◆ **Text block**:

=== Section Start ===

Front-End Kinetics Determines the Induction Dose,
Michael J. Avram, Ph.D.
Department of
Anesthesiology, Northwestern University Feinberg School of Medicine, Chicago,
IL USA
Since IV agents were
first used to induce general anesthesia, choosing the appropriate dose has been
part of the art and science of the specialty.
The dramatic evidence of the potential consequences of this dosing
challenge is illustrated by the tragic consequences of the administration of a
“standard dose” of thiopental to hypovolemic casualties at Pearl Harbor (1). Until recently, little has been accomplished
to improve the scientific basis of dosage selection.

Studies of the distribution and elimination
of IV anesthetics have often used multicompartmental pharmacokinetic
models. (Figure 1) (2). However, traditional kinetic parameters are
of little use in understanding the kinetic basis of interindividual variability
in response to induction doses or rapidly administered loading doses of these
agents. Variability in response to IV
anesthetics is not due to differences in total volume of distribution,
elimination clearance, or elimination half-life, since these minimally affect the
plasma drug concentration versus time
relationship while these drugs exert their maximal effect and while their
effect is being terminated. In
addition, a multicompartmental kinetic model often fails to provide a useful
estimate of VC because it is based on infrequently collected blood
samples beginning after peak drug concentrations have begun to wane. Finally, the traditional model fails to
account for the processes responsible for drug distribution and variability in
the dose-response relationship: intravascular mixing; flow (both cardiac output
and its peripheral distribution); and diffusion of drug into active and
indifferent tissues (3).

=== Section End ===

◆ **Dataset section**:
=== Section Start ===

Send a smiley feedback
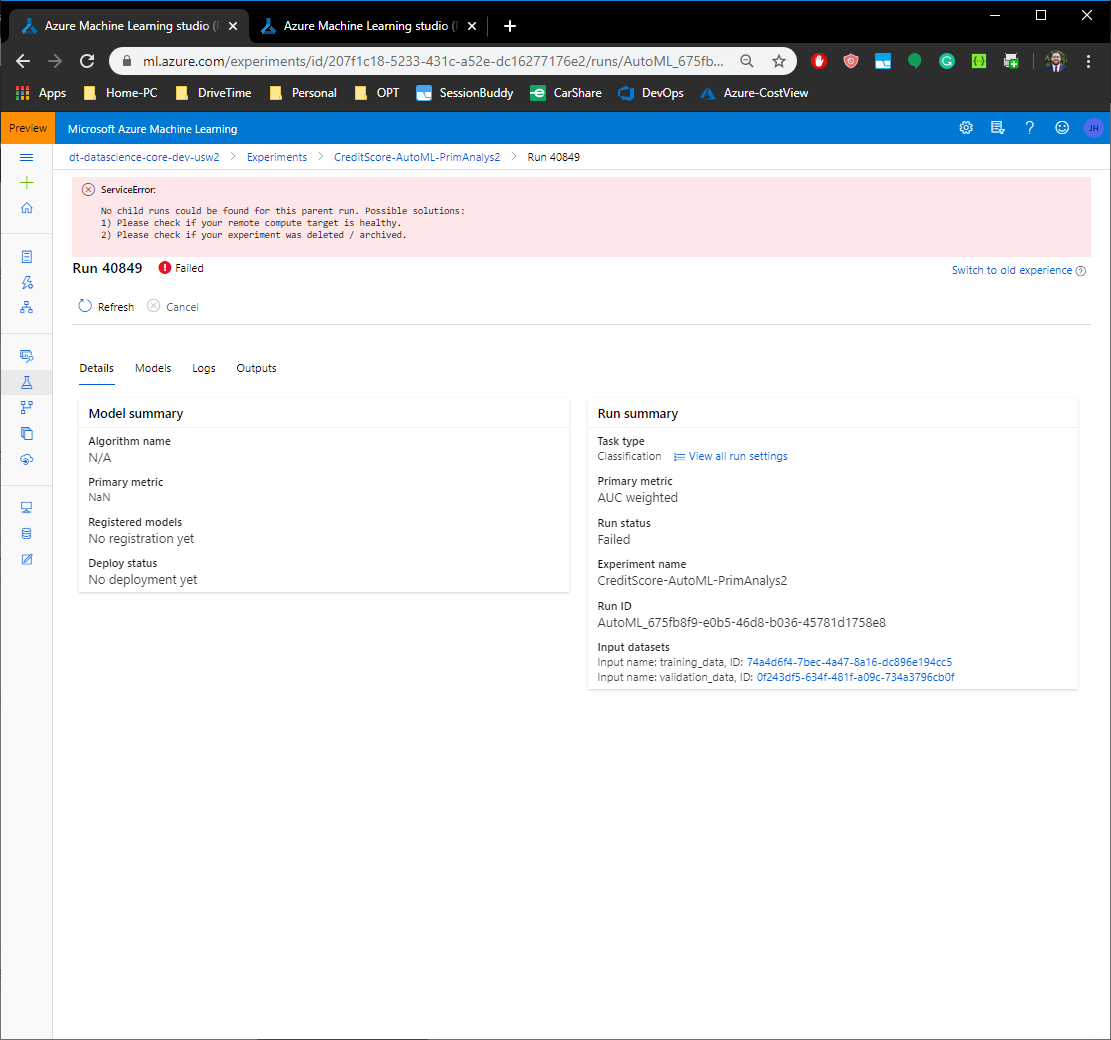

=== Section End ===

◆ **Problems to work on**:
**1.** In the induction dose article, retype everything from "Department of" down to "of dosage selection.".
**2.** According to the induction dose article, which drug was given in a "standard dose" to hypovolemic casualties at Pearl Harbor?
The data have no connection to the induction dose article.

◆ **Task solutions**:
**1.**
Department of
Anesthesiology, Northwestern University Feinberg School of Medicine, Chicago,
IL USA
Since IV agents were
first used to induce general anesthesia, choosing the appropriate dose has been
part of the art and science of the specialty.
The dramatic evidence of the potential consequences of this dosing
challenge is illustrated by the tragic consequences of the administration of a
“standard dose” of thiopental to hypovolemic casualties at Pearl Harbor (1). Until recently, little has been accomplished
to improve the scientific basis of dosage selection.

**2.** Thiopental.